What you are asked to do — Show every line of the data below that includes the word "arrow".

[Saved data entries]
━━━━━━━━━━━━━━━━━━━━
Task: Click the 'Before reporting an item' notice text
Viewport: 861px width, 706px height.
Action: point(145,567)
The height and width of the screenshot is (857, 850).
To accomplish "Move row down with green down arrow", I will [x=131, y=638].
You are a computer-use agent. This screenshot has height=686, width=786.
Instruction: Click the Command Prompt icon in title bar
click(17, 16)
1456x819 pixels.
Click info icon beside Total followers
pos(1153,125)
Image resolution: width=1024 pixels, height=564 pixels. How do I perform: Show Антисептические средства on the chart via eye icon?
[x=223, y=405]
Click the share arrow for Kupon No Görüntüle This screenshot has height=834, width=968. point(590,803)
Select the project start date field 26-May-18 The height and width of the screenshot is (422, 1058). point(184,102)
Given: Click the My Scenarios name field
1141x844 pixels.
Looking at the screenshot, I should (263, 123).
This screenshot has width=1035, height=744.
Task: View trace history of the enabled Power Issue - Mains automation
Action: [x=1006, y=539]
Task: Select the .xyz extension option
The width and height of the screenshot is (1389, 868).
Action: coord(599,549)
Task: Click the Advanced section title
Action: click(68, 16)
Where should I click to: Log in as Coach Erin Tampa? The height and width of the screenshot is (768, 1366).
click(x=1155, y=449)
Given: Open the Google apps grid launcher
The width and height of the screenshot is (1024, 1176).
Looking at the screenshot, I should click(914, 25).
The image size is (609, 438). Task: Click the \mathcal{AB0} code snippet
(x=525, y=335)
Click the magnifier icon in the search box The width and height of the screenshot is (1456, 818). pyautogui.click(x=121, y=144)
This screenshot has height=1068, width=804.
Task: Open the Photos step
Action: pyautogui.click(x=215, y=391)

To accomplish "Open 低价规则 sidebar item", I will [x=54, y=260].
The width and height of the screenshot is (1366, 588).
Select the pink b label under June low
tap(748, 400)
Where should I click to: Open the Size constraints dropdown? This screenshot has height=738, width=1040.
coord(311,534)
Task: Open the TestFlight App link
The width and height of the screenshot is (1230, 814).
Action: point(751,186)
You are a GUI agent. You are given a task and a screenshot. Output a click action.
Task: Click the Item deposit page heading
━━━━━━━━━━━━━━━━━━━━
Solution to this task —
To accomplish "Move row down with green down arrow", I will [x=131, y=638].
Click the share arrow for Kupon No Görüntüle This screenshot has height=834, width=968. point(590,803)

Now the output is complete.